**Tasks to carry out:**
(A) Please reproduce the stretch of the passage on The DAO hack from "However, the funds" through "the initial offering.".
(B) According to the passage on The DAO hack, at what exchange rate were the token owners refunded?

**Excerpt provided:**
::::

In essence, the platform would allow anyone with a project to pitch their idea to the community and potentially receive funding from The DAO. Anyone with DAO tokens could vote on plans, and would then receive rewards if the projects turned a profit. With the financing in place, things were looking up.
The DAO’s Great Start Gone Wrong
However, on June 17, 2016, a hacker found a loophole in the coding that allowed him to drain funds from The DAO. In the first few hours of the attack, 3.6 million ETH were stolen, the equivalent of $70 million at the time. Once the hacker had done the damage he intended, he withdrew the attack.
In this exploit, the attacker was able to “ask” the smart contract (DAO) to give the Ether back multiple times before the smart contract could update its balance. Two main issues made this possible: the fact that when the DAO smart contract was created the coders did not take into account the possibility of a recursive call and the fact that the smart contract first sent the ETH funds and then updated the internal token balance.
It’s important to understand that this bug did not come from Ethereum itself, but from this one application that was built on Ethereum. The code written for The DAO had multiple flaws, and the recursive call exploit was one of them. Another way to look at this situation is to compare
Ethereum to the Internet and any application based on Ethereum to a website — If a site is not working, it doesn’t mean that the Internet is not working, it merely says that one website has a problem. The hacker stopped draining The DAO for unknown reasons, even though he could have continued to do so. The Ethereum community and team quickly took control of the situation and presented multiple proposals to deal with the exploit.
However, the funds were placed into an account subject to a 28 day holding period so the hacker couldn’t complete his getaway. To refund the lost money, Ethereum hard forked to send the hacked funds to an account available to the original owners. The token owners were given an exchange rate of 1 ETH to 100 DAO tokens, the same rate as the initial offering.
Unsurprisingly, the hack was the beginning of the end for the DAO. The hack itself was contested by many Ethereum users, who argued that the hard fork violated the basic tenets of blockchain technology. To make matters worse, on September 5, 2016, the cryptocurrency exchange Poloniex delisted DAO tokens, with Kraken doing the same in December 2016.

::::

**Given material:**
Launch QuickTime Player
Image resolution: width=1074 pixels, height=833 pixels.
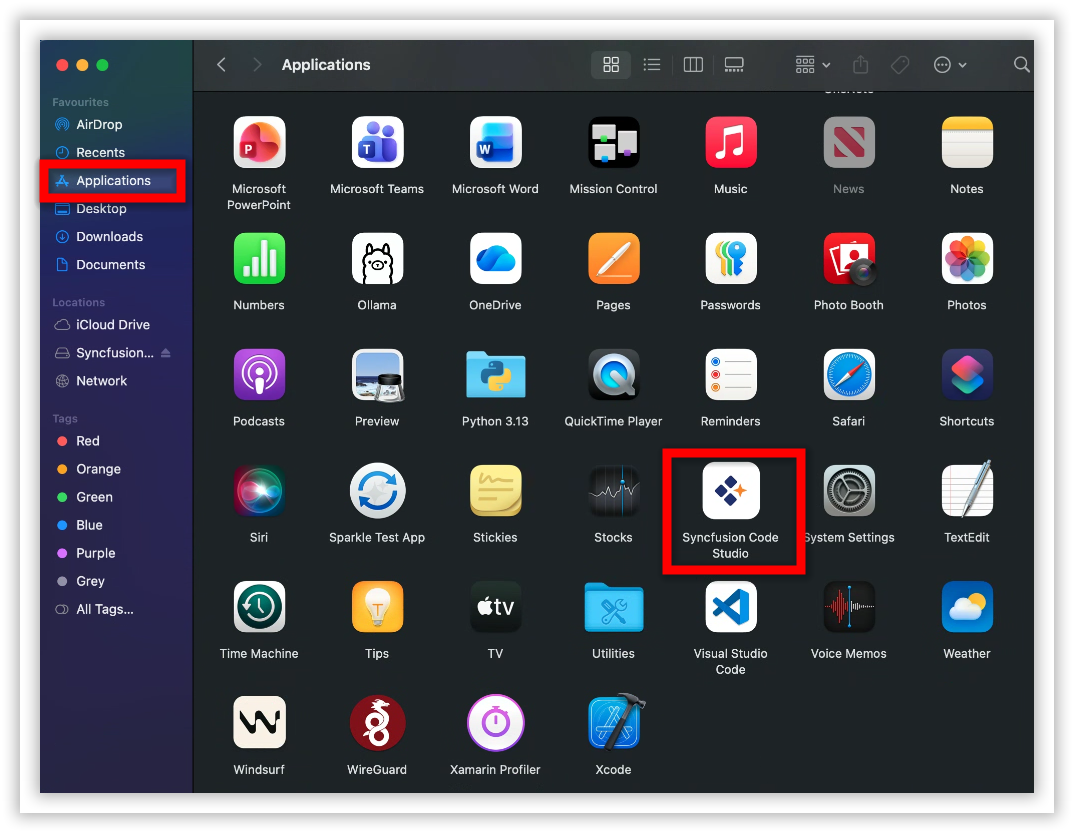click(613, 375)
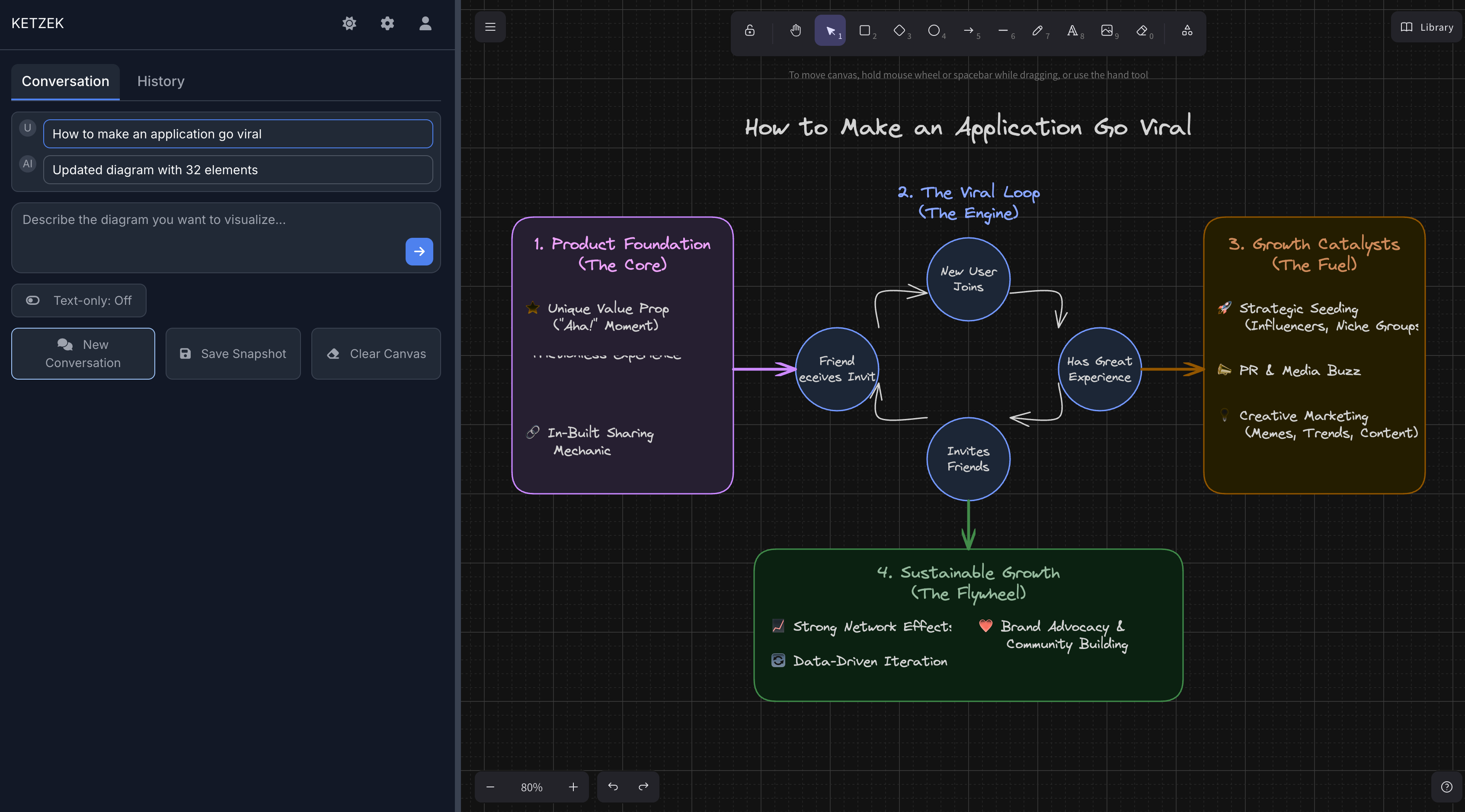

::::

**Complete answers:**
(A)
However, the funds were placed into an account subject to a 28 day holding period so the hacker couldn’t complete his getaway. To refund the lost money, Ethereum hard forked to send the hacked funds to an account available to the original owners. The token owners were given an exchange rate of 1 ETH to 100 DAO tokens, the same rate as the initial offering.

(B) 1 ETH to 100 DAO tokens, the same rate as the initial offering.